Centro per l’Arte Contemporanea Luigi Pecci – Europe Now
Europe now is not about a site, it’s about a situation within which art is created. It endeavors to present that art as the expression of a given time: the present, considered as a distinct socio-cultural reality, as the uppermost layer in the sedimentation of history and memory.

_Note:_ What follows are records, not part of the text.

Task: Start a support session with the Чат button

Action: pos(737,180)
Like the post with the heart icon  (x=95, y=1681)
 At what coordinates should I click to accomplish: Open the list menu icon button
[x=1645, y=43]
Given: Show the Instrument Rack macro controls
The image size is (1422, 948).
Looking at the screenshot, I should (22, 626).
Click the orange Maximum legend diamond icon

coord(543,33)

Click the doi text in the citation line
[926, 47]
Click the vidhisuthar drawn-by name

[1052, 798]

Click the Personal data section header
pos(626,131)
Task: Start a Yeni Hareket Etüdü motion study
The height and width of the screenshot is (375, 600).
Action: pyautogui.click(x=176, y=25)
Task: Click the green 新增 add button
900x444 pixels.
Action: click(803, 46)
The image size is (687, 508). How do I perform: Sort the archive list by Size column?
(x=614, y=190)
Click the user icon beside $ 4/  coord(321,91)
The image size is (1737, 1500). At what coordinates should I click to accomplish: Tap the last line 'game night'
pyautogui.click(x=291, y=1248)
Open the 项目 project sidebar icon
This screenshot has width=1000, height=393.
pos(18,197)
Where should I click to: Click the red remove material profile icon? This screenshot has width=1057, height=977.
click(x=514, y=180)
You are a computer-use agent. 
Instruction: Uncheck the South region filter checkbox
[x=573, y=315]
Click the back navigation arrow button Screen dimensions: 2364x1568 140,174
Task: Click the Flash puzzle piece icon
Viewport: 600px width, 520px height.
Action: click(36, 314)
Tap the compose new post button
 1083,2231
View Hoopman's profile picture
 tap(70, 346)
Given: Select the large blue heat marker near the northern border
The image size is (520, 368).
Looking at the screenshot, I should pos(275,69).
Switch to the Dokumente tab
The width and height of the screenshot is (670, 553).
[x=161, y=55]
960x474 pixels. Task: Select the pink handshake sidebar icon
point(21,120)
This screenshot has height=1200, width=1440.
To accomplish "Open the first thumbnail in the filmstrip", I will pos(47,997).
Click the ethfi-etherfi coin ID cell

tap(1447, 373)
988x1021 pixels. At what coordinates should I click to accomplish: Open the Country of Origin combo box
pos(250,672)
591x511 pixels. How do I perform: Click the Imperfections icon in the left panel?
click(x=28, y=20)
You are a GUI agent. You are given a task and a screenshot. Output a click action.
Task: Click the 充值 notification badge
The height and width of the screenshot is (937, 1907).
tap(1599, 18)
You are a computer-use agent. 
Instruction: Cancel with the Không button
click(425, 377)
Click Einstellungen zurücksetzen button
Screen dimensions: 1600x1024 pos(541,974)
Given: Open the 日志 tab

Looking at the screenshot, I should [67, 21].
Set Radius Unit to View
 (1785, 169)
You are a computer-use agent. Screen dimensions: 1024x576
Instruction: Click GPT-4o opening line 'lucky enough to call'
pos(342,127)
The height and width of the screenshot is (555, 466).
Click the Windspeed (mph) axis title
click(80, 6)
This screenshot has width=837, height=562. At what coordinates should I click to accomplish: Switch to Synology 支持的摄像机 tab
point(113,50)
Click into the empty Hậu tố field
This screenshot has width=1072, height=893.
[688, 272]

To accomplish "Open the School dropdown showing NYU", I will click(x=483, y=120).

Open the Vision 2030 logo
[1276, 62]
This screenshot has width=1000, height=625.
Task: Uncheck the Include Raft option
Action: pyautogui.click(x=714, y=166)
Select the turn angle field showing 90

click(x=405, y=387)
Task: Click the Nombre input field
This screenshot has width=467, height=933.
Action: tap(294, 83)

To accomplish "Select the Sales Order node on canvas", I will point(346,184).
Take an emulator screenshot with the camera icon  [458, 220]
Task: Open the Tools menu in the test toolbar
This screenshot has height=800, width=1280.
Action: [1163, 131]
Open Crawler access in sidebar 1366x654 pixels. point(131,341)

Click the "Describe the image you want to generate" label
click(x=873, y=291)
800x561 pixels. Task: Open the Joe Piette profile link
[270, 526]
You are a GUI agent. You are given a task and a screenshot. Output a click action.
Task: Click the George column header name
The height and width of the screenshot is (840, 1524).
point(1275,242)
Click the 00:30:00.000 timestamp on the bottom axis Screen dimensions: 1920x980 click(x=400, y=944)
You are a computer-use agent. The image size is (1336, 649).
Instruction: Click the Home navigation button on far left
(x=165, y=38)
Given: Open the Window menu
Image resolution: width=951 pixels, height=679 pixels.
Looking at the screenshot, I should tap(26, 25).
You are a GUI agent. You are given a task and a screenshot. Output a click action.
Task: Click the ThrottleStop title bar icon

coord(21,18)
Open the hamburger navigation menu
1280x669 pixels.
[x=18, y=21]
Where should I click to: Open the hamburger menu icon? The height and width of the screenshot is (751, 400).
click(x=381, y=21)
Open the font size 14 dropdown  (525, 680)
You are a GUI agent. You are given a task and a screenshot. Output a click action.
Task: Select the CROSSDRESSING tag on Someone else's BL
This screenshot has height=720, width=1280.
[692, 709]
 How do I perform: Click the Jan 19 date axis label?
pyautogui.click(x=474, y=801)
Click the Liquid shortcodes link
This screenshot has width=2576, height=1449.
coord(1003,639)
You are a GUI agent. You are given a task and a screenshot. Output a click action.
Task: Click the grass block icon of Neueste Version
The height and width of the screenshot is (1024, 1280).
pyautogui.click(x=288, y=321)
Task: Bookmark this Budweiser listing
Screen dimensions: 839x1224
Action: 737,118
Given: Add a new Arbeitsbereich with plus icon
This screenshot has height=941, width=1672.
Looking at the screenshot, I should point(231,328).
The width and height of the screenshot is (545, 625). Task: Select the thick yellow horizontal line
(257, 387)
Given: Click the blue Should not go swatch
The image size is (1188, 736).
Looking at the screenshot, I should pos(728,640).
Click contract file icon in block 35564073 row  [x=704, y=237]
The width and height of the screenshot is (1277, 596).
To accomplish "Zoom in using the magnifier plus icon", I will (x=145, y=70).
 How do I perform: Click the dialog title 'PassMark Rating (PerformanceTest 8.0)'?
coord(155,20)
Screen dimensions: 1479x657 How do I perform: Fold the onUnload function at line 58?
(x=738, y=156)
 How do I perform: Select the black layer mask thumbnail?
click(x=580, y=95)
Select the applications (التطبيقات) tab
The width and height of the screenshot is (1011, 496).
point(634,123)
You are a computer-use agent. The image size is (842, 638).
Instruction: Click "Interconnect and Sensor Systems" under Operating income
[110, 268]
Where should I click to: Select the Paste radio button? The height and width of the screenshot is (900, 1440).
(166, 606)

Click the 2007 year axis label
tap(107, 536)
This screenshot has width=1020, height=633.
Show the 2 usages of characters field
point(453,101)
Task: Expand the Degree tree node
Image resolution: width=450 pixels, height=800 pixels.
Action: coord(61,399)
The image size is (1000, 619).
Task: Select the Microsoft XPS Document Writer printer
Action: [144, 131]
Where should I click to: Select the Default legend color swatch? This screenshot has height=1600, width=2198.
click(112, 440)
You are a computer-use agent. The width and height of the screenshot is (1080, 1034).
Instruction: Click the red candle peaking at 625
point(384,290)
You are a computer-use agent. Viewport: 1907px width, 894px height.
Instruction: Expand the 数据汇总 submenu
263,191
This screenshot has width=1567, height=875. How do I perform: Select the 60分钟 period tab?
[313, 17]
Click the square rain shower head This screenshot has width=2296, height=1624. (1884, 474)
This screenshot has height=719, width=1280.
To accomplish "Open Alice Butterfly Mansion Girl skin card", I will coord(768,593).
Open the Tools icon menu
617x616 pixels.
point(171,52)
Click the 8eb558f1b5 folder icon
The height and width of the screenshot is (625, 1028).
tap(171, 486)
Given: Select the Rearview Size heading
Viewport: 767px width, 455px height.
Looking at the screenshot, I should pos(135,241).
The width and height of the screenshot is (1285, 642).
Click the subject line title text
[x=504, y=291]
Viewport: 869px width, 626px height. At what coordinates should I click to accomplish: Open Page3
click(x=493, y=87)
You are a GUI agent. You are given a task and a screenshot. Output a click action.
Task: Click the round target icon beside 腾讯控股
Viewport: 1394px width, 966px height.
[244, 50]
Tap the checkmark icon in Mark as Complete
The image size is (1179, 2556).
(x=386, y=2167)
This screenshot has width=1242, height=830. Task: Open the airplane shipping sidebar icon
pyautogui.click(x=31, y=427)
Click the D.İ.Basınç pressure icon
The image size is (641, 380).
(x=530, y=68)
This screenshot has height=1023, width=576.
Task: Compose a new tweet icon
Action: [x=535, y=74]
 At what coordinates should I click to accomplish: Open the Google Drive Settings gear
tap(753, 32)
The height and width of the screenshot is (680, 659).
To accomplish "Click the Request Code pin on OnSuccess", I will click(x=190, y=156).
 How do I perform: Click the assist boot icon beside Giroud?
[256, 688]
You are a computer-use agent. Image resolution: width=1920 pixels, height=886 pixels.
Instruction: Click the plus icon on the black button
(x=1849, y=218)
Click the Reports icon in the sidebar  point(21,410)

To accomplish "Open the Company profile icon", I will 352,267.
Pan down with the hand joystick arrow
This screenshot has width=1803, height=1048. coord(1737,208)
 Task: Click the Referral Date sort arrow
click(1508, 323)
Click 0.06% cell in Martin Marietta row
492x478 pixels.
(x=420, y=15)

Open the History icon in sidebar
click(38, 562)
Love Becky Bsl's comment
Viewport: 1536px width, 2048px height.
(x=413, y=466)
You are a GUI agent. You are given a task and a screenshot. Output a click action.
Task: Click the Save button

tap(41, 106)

Europe is the origin of all Western culture, for even the developments that have taken place beyond its borders are European. Alexander the Great’s triumphant march toward India, the progress of Scandinavian immigrant families across the North America wilderness, and the torches of Cortez amid the Inca shrines, are all emanations of Europe. Europe is a cultural crucible in which non-European influences – imported or conquered – are melted together to form a new alloy. And they are crucial even dealing with a contemporary exhibition like Europe Now, given that many European artists, despite the diversity of recent artistic languages, deal directly with questions of cultural heritage. Their need to do so is existential and introspective; as Edgar Morin writes, “our intention is not so much to conceive of Europe past, as to conceive of Europe present from the perspective of its past; and as Paschalis Kitromilides suggests, “grasping its multiple meanings… is an integral part of the process of understanding a society.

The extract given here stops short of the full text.